▶ [Problem to work on]:
Reproduce only the lines that begin at the line with "Adjust the Weight" and run to the end of the entries; omit every picture.

##### Exercise data #####

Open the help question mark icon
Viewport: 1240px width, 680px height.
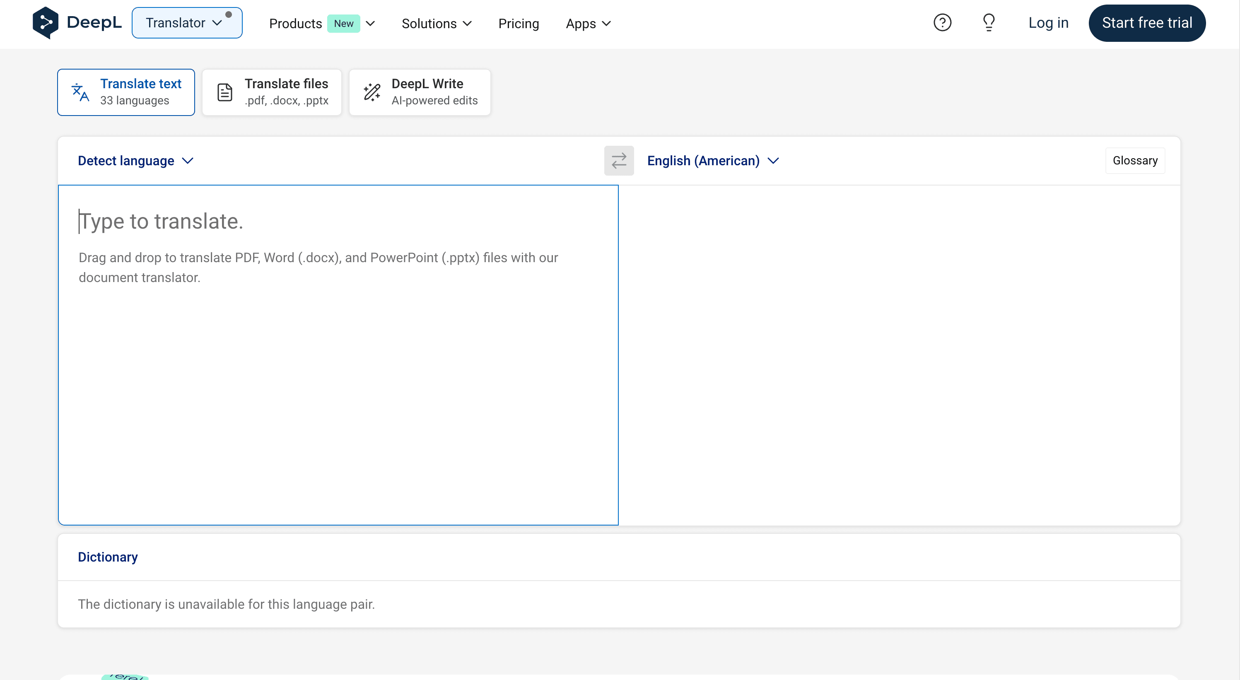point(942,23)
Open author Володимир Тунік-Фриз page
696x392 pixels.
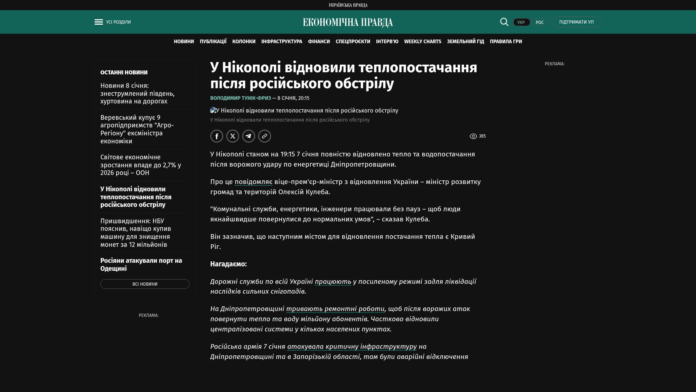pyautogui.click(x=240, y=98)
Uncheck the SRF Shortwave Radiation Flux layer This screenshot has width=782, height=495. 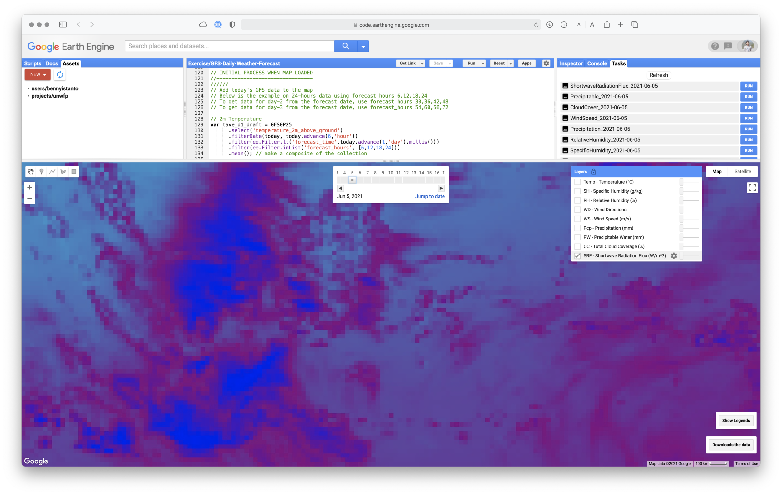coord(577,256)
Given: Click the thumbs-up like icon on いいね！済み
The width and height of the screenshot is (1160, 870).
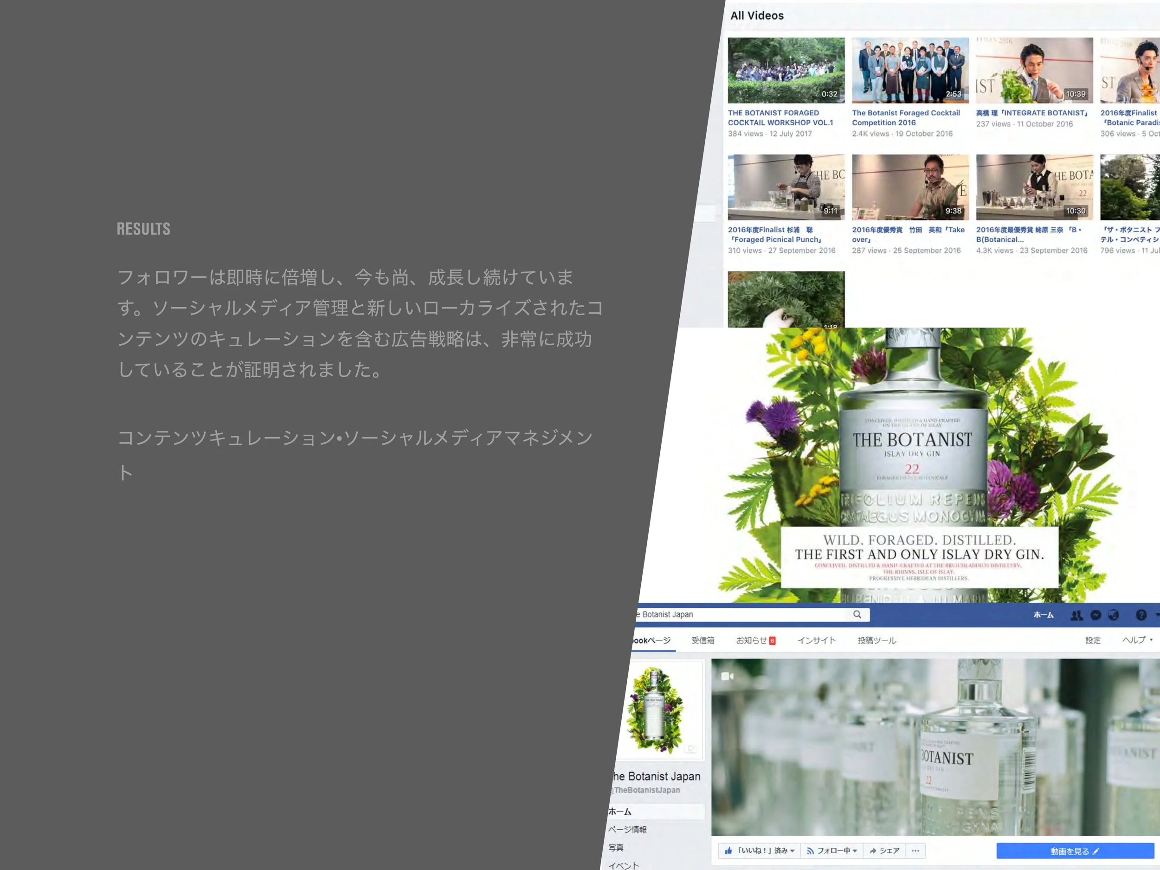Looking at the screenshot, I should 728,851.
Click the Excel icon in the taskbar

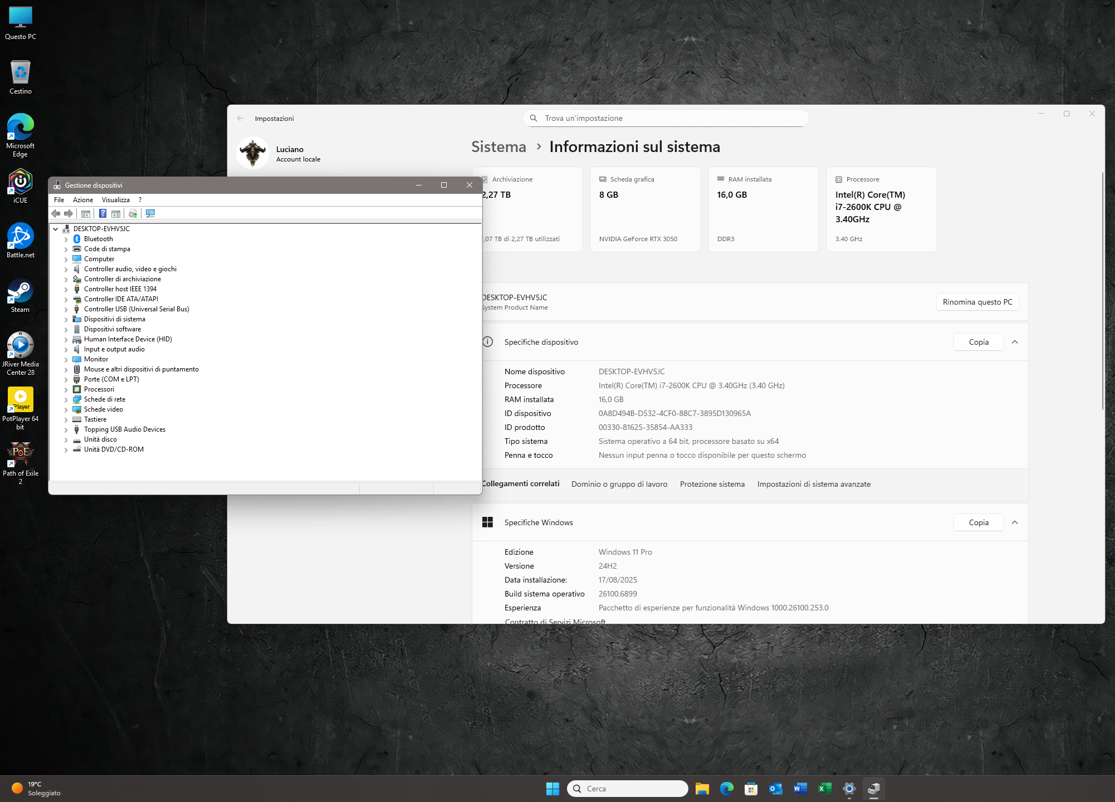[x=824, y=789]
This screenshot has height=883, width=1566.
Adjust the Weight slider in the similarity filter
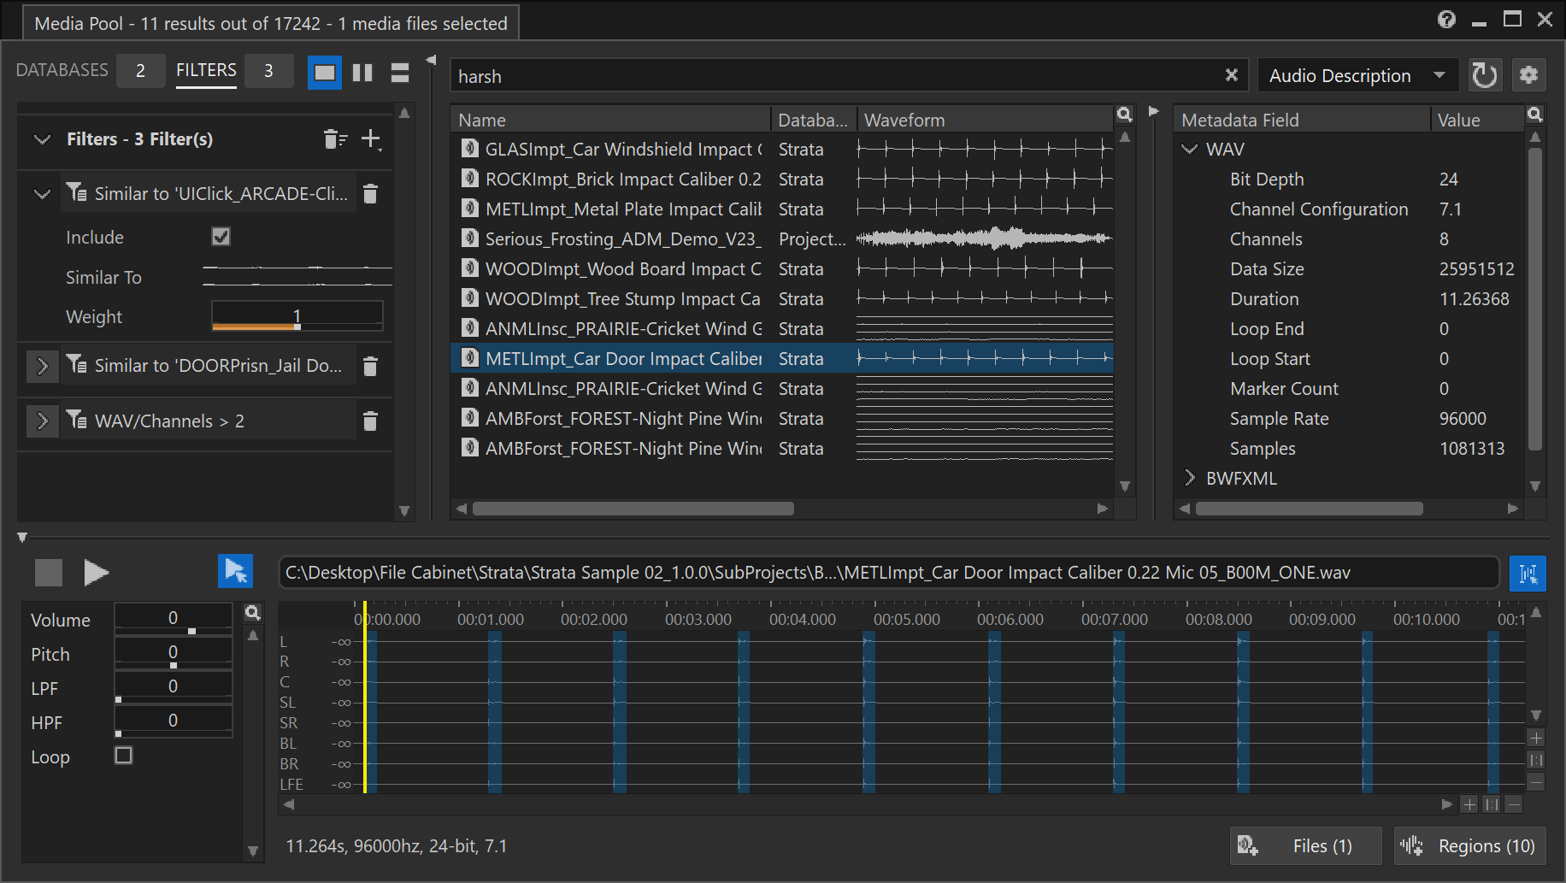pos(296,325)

#####

▶ [Task output]:
Adjust the Weight slider in the similarity filter
pos(296,325)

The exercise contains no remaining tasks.